| Task |
Please reproduce the whole listing without altering anything.

| Data for processing |
########

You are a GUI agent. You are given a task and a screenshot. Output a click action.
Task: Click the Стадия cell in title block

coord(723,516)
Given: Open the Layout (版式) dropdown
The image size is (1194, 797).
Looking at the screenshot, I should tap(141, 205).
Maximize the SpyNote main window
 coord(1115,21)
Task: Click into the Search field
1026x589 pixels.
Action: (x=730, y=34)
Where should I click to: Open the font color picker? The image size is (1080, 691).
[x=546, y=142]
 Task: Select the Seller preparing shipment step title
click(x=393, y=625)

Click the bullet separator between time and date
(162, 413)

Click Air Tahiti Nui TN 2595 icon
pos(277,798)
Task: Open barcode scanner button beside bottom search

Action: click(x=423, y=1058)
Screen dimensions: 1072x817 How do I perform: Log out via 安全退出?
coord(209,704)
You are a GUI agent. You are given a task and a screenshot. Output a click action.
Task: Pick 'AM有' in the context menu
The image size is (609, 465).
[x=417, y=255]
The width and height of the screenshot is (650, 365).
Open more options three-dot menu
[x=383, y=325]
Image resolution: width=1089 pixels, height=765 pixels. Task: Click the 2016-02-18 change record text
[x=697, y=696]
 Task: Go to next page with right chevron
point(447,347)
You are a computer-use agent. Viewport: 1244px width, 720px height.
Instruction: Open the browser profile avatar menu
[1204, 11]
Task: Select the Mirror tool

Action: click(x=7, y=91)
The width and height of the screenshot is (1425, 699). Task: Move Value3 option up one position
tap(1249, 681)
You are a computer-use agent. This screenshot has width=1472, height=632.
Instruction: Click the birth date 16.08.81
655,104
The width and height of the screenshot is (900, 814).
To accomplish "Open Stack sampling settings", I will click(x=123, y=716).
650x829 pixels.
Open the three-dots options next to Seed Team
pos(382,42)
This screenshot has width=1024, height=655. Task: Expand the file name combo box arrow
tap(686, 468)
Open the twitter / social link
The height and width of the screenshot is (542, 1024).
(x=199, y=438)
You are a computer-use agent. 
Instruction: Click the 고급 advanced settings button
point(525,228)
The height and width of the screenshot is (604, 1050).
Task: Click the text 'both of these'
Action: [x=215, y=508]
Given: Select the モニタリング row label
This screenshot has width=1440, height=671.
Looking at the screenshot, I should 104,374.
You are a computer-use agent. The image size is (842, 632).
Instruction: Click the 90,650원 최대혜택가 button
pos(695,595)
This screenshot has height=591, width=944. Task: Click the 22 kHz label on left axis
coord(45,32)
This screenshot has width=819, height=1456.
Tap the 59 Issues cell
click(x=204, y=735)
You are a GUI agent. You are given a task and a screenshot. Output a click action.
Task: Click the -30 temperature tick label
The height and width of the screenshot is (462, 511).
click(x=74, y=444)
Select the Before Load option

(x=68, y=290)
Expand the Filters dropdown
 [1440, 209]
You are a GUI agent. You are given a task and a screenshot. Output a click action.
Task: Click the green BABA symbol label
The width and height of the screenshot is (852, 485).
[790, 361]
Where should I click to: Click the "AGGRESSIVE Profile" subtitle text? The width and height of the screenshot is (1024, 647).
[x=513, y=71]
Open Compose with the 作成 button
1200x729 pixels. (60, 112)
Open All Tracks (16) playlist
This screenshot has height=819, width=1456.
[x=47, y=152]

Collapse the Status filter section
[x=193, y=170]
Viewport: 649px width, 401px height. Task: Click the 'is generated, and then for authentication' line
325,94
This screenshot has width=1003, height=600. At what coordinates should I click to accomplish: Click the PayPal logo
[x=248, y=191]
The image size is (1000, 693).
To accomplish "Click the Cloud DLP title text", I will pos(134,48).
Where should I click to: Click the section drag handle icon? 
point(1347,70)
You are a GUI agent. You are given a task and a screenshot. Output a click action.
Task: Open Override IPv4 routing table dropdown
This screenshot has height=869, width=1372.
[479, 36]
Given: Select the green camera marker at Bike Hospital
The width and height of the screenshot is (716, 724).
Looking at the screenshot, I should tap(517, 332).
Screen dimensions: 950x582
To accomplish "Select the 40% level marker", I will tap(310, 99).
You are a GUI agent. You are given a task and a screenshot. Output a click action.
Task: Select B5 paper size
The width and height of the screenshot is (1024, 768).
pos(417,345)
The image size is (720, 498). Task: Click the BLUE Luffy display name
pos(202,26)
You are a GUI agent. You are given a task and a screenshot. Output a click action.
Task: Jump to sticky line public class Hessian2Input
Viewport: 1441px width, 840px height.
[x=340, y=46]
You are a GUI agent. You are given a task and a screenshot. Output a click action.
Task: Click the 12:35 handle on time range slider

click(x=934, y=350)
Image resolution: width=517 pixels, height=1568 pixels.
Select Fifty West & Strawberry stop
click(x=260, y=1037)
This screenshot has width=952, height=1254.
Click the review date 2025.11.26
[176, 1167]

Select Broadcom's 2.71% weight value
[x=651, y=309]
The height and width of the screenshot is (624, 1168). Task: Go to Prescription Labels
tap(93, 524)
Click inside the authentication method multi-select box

########

| Answer below |
You are a GUI agent. You are given a task and a screenshot. Output a click action.
Task: Click the Стадия cell in title block

coord(723,516)
Given: Open the Layout (版式) dropdown
The image size is (1194, 797).
Looking at the screenshot, I should tap(141, 205).
Maximize the SpyNote main window
 coord(1115,21)
Task: Click into the Search field
1026x589 pixels.
Action: (x=730, y=34)
Where should I click to: Open the font color picker? The image size is (1080, 691).
[x=546, y=142]
 Task: Select the Seller preparing shipment step title
click(x=393, y=625)

Click the bullet separator between time and date
(162, 413)

Click Air Tahiti Nui TN 2595 icon
pos(277,798)
Task: Open barcode scanner button beside bottom search

Action: click(x=423, y=1058)
Screen dimensions: 1072x817 How do I perform: Log out via 安全退出?
coord(209,704)
You are a GUI agent. You are given a task and a screenshot. Output a click action.
Task: Pick 'AM有' in the context menu
The image size is (609, 465).
[x=417, y=255]
The width and height of the screenshot is (650, 365).
Open more options three-dot menu
[x=383, y=325]
Image resolution: width=1089 pixels, height=765 pixels. Task: Click the 2016-02-18 change record text
[x=697, y=696]
 Task: Go to next page with right chevron
point(447,347)
You are a computer-use agent. Viewport: 1244px width, 720px height.
Instruction: Open the browser profile avatar menu
[1204, 11]
Task: Select the Mirror tool

Action: click(x=7, y=91)
The width and height of the screenshot is (1425, 699). Task: Move Value3 option up one position
tap(1249, 681)
You are a computer-use agent. This screenshot has width=1472, height=632.
Instruction: Click the birth date 16.08.81
655,104
The width and height of the screenshot is (900, 814).
To accomplish "Open Stack sampling settings", I will click(x=123, y=716).
650x829 pixels.
Open the three-dots options next to Seed Team
pos(382,42)
This screenshot has width=1024, height=655. Task: Expand the file name combo box arrow
tap(686, 468)
Open the twitter / social link
The height and width of the screenshot is (542, 1024).
(x=199, y=438)
You are a computer-use agent. 
Instruction: Click the 고급 advanced settings button
point(525,228)
The height and width of the screenshot is (604, 1050).
Task: Click the text 'both of these'
Action: [x=215, y=508]
Given: Select the モニタリング row label
This screenshot has width=1440, height=671.
Looking at the screenshot, I should 104,374.
You are a computer-use agent. The image size is (842, 632).
Instruction: Click the 90,650원 최대혜택가 button
pos(695,595)
This screenshot has height=591, width=944. Task: Click the 22 kHz label on left axis
coord(45,32)
This screenshot has width=819, height=1456.
Tap the 59 Issues cell
click(x=204, y=735)
You are a GUI agent. You are given a task and a screenshot. Output a click action.
Task: Click the -30 temperature tick label
The height and width of the screenshot is (462, 511).
click(x=74, y=444)
Select the Before Load option

(x=68, y=290)
Expand the Filters dropdown
 [1440, 209]
You are a GUI agent. You are given a task and a screenshot. Output a click action.
Task: Click the green BABA symbol label
The width and height of the screenshot is (852, 485).
[790, 361]
Where should I click to: Click the "AGGRESSIVE Profile" subtitle text? The width and height of the screenshot is (1024, 647).
[x=513, y=71]
Open Compose with the 作成 button
1200x729 pixels. (60, 112)
Open All Tracks (16) playlist
This screenshot has height=819, width=1456.
[x=47, y=152]

Collapse the Status filter section
[x=193, y=170]
Viewport: 649px width, 401px height. Task: Click the 'is generated, and then for authentication' line
325,94
This screenshot has width=1003, height=600. At what coordinates should I click to accomplish: Click the PayPal logo
[x=248, y=191]
The image size is (1000, 693).
To accomplish "Click the Cloud DLP title text", I will pos(134,48).
Where should I click to: Click the section drag handle icon? 
point(1347,70)
You are a GUI agent. You are given a task and a screenshot. Output a click action.
Task: Open Override IPv4 routing table dropdown
This screenshot has height=869, width=1372.
[479, 36]
Given: Select the green camera marker at Bike Hospital
The width and height of the screenshot is (716, 724).
Looking at the screenshot, I should tap(517, 332).
Screen dimensions: 950x582
To accomplish "Select the 40% level marker", I will tap(310, 99).
You are a GUI agent. You are given a task and a screenshot. Output a click action.
Task: Select B5 paper size
The width and height of the screenshot is (1024, 768).
pos(417,345)
The image size is (720, 498). Task: Click the BLUE Luffy display name
pos(202,26)
You are a GUI agent. You are given a task and a screenshot. Output a click action.
Task: Jump to sticky line public class Hessian2Input
Viewport: 1441px width, 840px height.
[x=340, y=46]
You are a GUI agent. You are given a task and a screenshot. Output a click action.
Task: Click the 12:35 handle on time range slider

click(x=934, y=350)
Image resolution: width=517 pixels, height=1568 pixels.
Select Fifty West & Strawberry stop
click(x=260, y=1037)
This screenshot has width=952, height=1254.
Click the review date 2025.11.26
[176, 1167]

Select Broadcom's 2.71% weight value
[x=651, y=309]
The height and width of the screenshot is (624, 1168). Task: Go to Prescription Labels
tap(93, 524)
Click inside the authentication method multi-select box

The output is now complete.